:: BACAAN ::

------------------------------------

REPUBLIKA.CO.ID,JAKARTA- Dktum “Islamofobia”. Diktum ini dalam dua dekade terakhir, telah membuat kita tak bisa tidur nyenyak. Islam dan pemeluknya kerap dipersalahkan, disudutkan, dan dijadikan stempel untuk hal-hal yang destruktif. Islamofobia akan selalu menjelma branding topic yang tiada henti.
Yang paling mutakhir dan berhubungan erat secara sublim dengan tradisi serta situasi keberagamaan kita adalah masalah tuduhan telah hilangnya toleransi, terutama dalam tradisi kehidupan umat beragama, di negeri ini. Tudingan sepihak yang sarat nuansa insinuasi itu muncul di forum tahunan HAM PBB.
Banyak di antara kita yang memiliki keyakinan sama bahwa tudingan itu telah sekian lama menjelma menjadi sebuah mindset di benak mereka, tetapi tengah menunggu justifikasi dari dalam negeri Indonesia sendiri. Laporan seputar Ahmadiyah, pendirian gereja Yasmin, Irshad Manji, dan Lady Gaga belakangan dijadikan alat melegalkan tudingan itu.
Di luar tema-tema itu, belakangan harmoni umat terancam tercabik-cabik lagi gara-gara diterbitkannya sebuah buku yang di beberapa halaman memuat hinaan serta pelecehan membabi buta terhadap Nabi Muhammad SAW. Beruntung aparat kepolisian segera mengambil tindakan dan pihak penerbit menyatakan penyesalan mendalam. Sehingga dengan begitu, kasusnya langusng diproses secara hukum.
Kini, sebagaimana selalu kita yakini akan datangnya kebenaran, terbitnya buku tersebut justru menunjukkan belangnya sendiri bahwa tudingan intoleransi Dewan HAM PBB kepada Indonesia tidak benar karena yang terjadi malah sebaliknya.
Bedanya, kalau tuduhan PBB itu dari dalam Indonesia dibawa keluar, sedangkan buku itu dari luar dibawa ke dalam Indonesia. Sudah barang pasti peristiwa ini secara signifikan telah menyadarkan umat Islam bahwa Islamofobia (kebencian terhadap Islam) memang riil adanya. Tidak bisa dibantah dan akan terus terjadi tiada henti.
Tahun 1963-1964, misalnya, betapa Allah SWT, Alquran, Rasulullah SAW dihujat habis-habisan secara terbuka melalui panggung lembaga kesenian rakyat —dilakukan Lembaga Kebudayaan Rakyat (LEKRA), organisasi underbow PKI— yang kemudian melahirkan UU No 1/1965 tentang larangan penodaan agama.

------------------------------------

:: BAGIAN DATA ::
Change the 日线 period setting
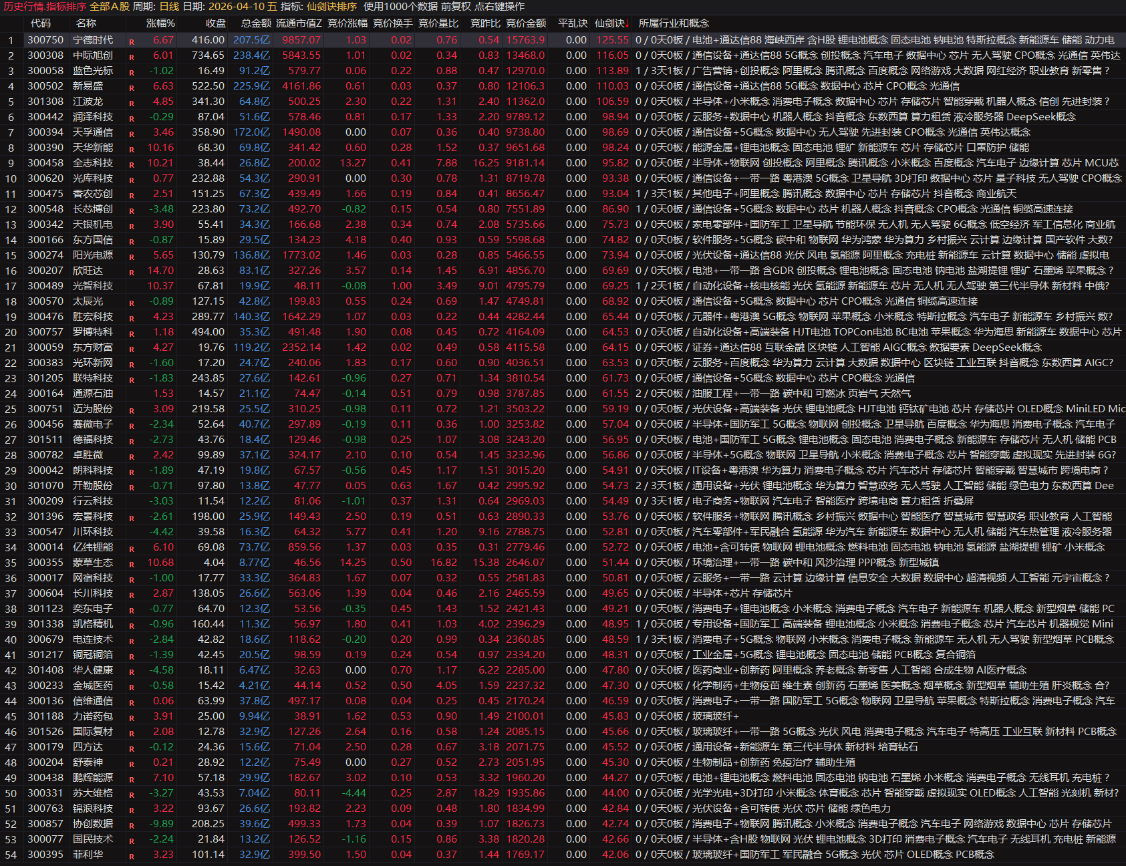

------------------------------------

:: TUGAS ANDA ::
1 - Tuliskan dengan persis bagian bacaan tentang Islamofobia yang diawali kata-kata yang memuat "Kini, sebagaimana selalu" dan diakhiri dengan "terjadi tiada henti.".
2 - Apa terjemahan bahasa Inggris dari kalimat dalam bacaan tentang Islamofobia ini: "Islam dan pemeluknya kerap dipersalahkan, disudutkan, dan dijadikan stempel untuk hal-hal yang destruktif."?
3 - Teruskan bacaan tentang Islamofobia, mulai setelah kalimat terakhirnya.

:: HASIL TIAP TUGAS ::
1 -
Kini, sebagaimana selalu kita yakini akan datangnya kebenaran, terbitnya buku tersebut justru menunjukkan belangnya sendiri bahwa tudingan intoleransi Dewan HAM PBB kepada Indonesia tidak benar karena yang terjadi malah sebaliknya.
Bedanya, kalau tuduhan PBB itu dari dalam Indonesia dibawa keluar, sedangkan buku itu dari luar dibawa ke dalam Indonesia. Sudah barang pasti peristiwa ini secara signifikan telah menyadarkan umat Islam bahwa Islamofobia (kebencian terhadap Islam) memang riil adanya. Tidak bisa dibantah dan akan terus terjadi tiada henti.

2 - Islam and its adherents are often blamed, cornered, and used as a stamp for destructive things.

3 -
Setelah Orde Lama, di zaman Orde Baru pun pernah terjadi penghinaan terhadap Nabi Muhammad SAW. Seorang pekerja pers pernah menempatkan Nabi Muhammad SAW di urutan ke-11, tepat satu peringkat di bawah namanya sendiri dalam kategori orang yang paling dikagumi.
Di zaman reformasi pun kita menemui, antara lain, usaha gugatan judicial review ke Mahkamah Konstitusi agar UU No 1/65 dicabut berdasarkan HAM, sehingga menodai agama tidak dikenakan sanksi hukum. Islamofobia tidak akan hilang sepanjang masa, serta dilakukan secara komprehensif, sistematis, terukur dengan cermat, serta berkualitas sangat tinggi.
Kita perlu menyadarkan umat Islam secara terus-menerus tentang hal ini dengan jalan menyeimbangkan antara prinsip tasaamuh alias toleransi d lam bermuamalah dengan tetap menjaga tingkat kewaspadaan agar kita tidak diadu domba.
Meski masing-masing elemen dalam masyarakat Islam berbeda langkah tetap harus tetap memiliki kesamaan pandang dalam menghadapi persoalan yang akan menjadi warisan abadi kalau tidak ditangani dengan serius ini. Kita membutuhkan langkah aksi-mereaksi.
Tetapi, tentu saja cara mereaksinya haruslah lebih pintar, cerdas, dan tidak gegabah, karena begitu kita salah dalam mereaksi pancingan mereka, karena mereka telah menyiapkan jebakan baru yang lebih menyengsarakan umat dengan tuduhan-tuduhan baru juga.
Terlalu banyak angka untuk dideretkan apakah tudingan itu ditujukan untuk Islam atau semata kepada para pemeluknya. Satu yang pasti, kita akan selalu berdiri di garda terdepan membela kemurnian agama Islam.
Terlebih, aksi serangan Islamofobia bukan hanya menyangkut serangan terhadap ajaran Islam, namun juga pada bidang ekonomi, politik, pendi dikan, dan budaya, serta militer, bahkan membuat disintegrasi dan separatisme di sebuah negara NKRI yang dihuni mayoritas kaum Muslimin.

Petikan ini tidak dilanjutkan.